§ The task
Two lines mark the range in the entries below: the one holding "This screenshot has height=964, width=1024." and the one holding "Image resolution: width=714". Set down those two and all lines between them, exactly.
*** Data section Section Begins ***
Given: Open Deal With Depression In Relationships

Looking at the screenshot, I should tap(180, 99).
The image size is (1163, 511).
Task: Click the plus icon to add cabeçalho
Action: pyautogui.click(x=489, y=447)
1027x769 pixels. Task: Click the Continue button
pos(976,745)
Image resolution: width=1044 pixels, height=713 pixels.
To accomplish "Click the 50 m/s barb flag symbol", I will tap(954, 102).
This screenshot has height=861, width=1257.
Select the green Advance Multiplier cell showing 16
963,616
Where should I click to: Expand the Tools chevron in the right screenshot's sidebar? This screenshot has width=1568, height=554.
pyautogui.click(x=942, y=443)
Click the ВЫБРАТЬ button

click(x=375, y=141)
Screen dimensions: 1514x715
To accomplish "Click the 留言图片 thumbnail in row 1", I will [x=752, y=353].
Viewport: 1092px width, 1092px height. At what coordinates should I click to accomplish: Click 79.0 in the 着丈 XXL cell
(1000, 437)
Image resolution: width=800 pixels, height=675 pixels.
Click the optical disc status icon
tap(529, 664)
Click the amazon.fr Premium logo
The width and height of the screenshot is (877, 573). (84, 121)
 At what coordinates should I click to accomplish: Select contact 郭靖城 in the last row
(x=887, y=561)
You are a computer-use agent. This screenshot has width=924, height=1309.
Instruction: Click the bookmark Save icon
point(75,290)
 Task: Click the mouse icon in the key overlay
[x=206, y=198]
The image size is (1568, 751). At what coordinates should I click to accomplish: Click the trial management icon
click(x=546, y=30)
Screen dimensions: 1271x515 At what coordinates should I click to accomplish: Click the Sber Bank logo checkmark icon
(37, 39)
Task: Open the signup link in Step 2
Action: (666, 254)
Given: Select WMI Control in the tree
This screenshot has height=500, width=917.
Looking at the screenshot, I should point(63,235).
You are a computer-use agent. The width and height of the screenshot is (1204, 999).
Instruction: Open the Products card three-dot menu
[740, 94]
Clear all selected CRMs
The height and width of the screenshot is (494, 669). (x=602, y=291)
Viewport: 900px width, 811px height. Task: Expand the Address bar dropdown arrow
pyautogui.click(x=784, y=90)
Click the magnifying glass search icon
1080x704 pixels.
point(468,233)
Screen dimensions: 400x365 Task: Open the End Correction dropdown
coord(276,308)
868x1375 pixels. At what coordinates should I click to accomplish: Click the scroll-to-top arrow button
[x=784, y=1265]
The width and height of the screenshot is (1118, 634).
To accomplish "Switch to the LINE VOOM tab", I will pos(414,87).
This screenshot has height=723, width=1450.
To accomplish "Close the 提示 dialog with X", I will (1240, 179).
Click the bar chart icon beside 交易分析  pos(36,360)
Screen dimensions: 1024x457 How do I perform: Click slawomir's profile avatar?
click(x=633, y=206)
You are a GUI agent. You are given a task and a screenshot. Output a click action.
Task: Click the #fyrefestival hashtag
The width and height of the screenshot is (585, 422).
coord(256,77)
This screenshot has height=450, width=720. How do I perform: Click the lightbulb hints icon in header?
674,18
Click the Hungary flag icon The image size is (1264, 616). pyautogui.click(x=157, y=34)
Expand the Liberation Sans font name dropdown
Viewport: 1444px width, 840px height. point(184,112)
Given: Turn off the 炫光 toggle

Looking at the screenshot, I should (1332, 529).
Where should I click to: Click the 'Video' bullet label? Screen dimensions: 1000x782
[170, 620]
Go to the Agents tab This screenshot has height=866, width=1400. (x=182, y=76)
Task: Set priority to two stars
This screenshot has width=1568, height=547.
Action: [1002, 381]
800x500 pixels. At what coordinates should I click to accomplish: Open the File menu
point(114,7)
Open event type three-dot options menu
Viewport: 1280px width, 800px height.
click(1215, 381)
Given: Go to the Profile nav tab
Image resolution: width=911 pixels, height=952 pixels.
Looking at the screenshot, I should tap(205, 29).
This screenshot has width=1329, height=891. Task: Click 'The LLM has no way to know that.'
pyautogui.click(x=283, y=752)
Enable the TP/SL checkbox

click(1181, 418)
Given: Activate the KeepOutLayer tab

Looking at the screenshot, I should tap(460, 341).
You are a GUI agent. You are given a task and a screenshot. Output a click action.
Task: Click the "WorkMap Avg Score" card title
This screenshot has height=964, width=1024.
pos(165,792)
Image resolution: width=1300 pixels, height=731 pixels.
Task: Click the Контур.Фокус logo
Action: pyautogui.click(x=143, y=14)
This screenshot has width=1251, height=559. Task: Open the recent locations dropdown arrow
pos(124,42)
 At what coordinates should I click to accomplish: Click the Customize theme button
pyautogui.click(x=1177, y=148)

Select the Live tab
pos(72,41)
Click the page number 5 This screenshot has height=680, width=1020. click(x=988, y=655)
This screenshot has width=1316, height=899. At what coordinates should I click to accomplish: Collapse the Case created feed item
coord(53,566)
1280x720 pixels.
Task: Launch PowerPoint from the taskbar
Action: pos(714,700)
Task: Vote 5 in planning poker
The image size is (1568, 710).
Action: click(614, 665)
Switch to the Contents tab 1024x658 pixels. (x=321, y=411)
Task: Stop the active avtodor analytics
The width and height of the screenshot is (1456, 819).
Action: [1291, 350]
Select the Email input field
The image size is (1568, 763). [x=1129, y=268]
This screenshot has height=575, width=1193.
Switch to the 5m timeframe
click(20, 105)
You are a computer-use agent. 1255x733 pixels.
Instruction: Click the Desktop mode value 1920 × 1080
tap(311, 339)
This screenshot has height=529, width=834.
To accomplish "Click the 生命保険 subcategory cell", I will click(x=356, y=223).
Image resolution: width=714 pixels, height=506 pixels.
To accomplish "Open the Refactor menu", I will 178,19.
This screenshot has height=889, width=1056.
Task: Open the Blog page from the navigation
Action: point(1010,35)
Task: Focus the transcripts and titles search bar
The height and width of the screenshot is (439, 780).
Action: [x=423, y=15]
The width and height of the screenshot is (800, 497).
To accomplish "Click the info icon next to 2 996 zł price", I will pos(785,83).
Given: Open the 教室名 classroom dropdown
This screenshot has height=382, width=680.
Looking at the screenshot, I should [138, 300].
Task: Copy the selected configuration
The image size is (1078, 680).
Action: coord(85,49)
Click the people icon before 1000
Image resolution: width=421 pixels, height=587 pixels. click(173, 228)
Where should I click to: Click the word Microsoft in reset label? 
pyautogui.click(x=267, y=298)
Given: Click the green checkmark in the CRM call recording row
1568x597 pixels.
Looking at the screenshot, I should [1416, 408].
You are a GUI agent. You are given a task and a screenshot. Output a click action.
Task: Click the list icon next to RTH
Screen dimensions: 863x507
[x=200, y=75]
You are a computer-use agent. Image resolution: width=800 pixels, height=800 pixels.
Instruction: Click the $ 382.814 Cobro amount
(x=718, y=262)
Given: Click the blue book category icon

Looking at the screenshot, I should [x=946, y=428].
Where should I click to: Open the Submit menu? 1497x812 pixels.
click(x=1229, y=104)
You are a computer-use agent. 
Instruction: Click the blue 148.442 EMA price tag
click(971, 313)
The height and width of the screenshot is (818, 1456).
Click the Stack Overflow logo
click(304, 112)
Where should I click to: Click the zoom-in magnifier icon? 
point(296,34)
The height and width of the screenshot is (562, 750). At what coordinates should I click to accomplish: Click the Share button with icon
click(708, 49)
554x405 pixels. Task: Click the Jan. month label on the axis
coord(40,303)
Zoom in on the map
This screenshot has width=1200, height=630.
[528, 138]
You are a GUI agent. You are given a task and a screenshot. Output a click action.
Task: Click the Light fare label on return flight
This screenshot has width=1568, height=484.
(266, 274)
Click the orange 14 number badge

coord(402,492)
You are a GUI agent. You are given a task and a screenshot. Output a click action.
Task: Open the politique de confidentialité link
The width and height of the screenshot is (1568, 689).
*** Data section Section Ends ***
§ Exercise response
This screenshot has height=964, width=1024.
pos(165,792)
Image resolution: width=1300 pixels, height=731 pixels.
Task: Click the Контур.Фокус logo
Action: pyautogui.click(x=143, y=14)
This screenshot has width=1251, height=559. Task: Open the recent locations dropdown arrow
pos(124,42)
 At what coordinates should I click to accomplish: Click the Customize theme button
pyautogui.click(x=1177, y=148)

Select the Live tab
pos(72,41)
Click the page number 5 This screenshot has height=680, width=1020. click(x=988, y=655)
This screenshot has width=1316, height=899. At what coordinates should I click to accomplish: Collapse the Case created feed item
coord(53,566)
1280x720 pixels.
Task: Launch PowerPoint from the taskbar
Action: pos(714,700)
Task: Vote 5 in planning poker
The image size is (1568, 710).
Action: click(614, 665)
Switch to the Contents tab 1024x658 pixels. (x=321, y=411)
Task: Stop the active avtodor analytics
The width and height of the screenshot is (1456, 819).
Action: [1291, 350]
Select the Email input field
The image size is (1568, 763). [x=1129, y=268]
This screenshot has height=575, width=1193.
Switch to the 5m timeframe
click(20, 105)
You are a computer-use agent. 1255x733 pixels.
Instruction: Click the Desktop mode value 1920 × 1080
tap(311, 339)
This screenshot has height=529, width=834.
To accomplish "Click the 生命保険 subcategory cell", I will click(x=356, y=223).
Image resolution: width=714 pixels, height=506 pixels.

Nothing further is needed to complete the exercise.